[Data entries]

• • • • •

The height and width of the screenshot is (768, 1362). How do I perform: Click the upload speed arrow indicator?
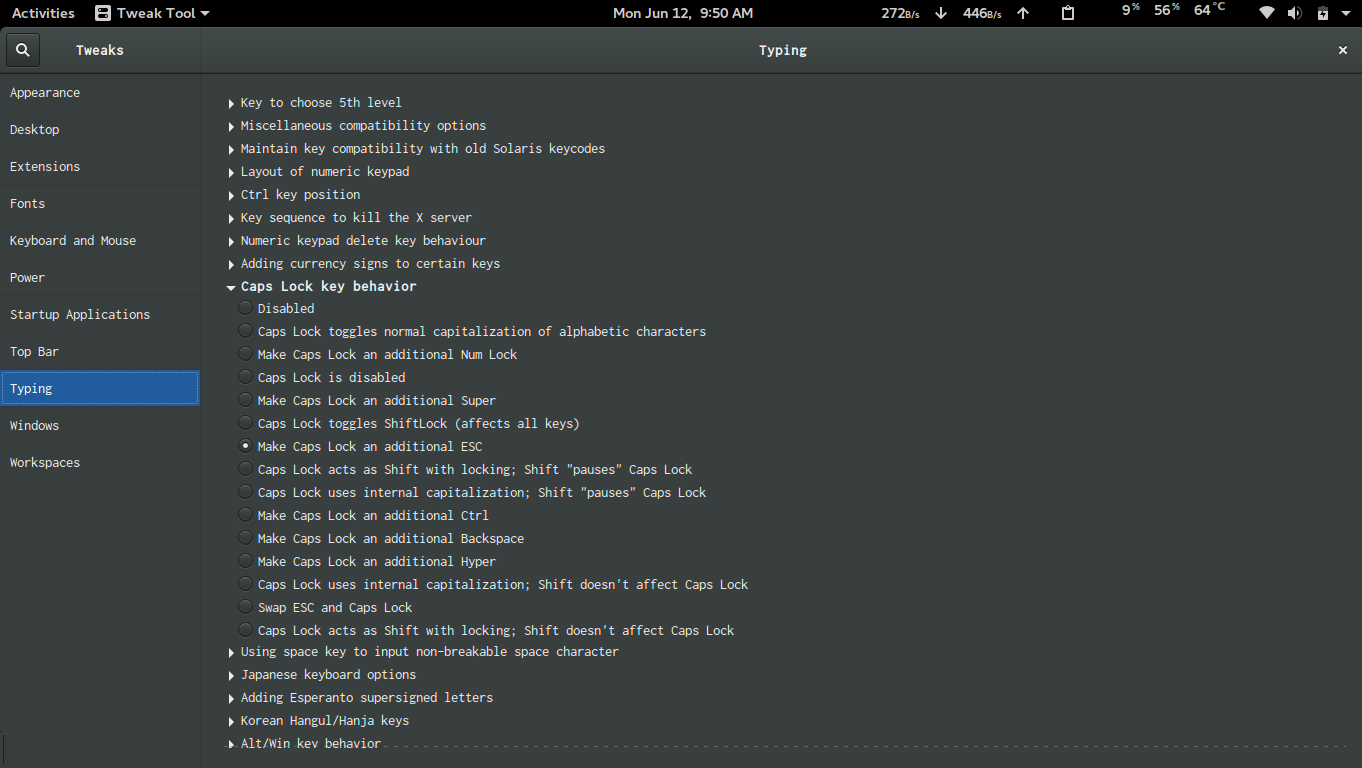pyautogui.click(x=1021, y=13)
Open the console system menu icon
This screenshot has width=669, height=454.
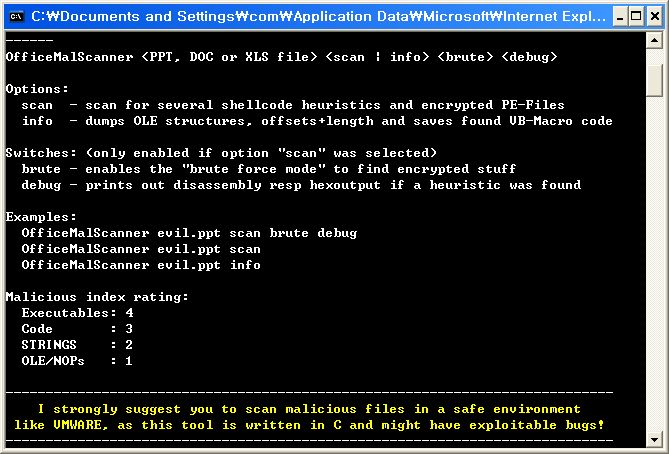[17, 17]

• • • • •

Copy each of the entries above precisely, and drop whatever pictures they hold.

The height and width of the screenshot is (768, 1362). How do I perform: Click the upload speed arrow indicator?
pyautogui.click(x=1021, y=13)
Open the console system menu icon
This screenshot has width=669, height=454.
[17, 17]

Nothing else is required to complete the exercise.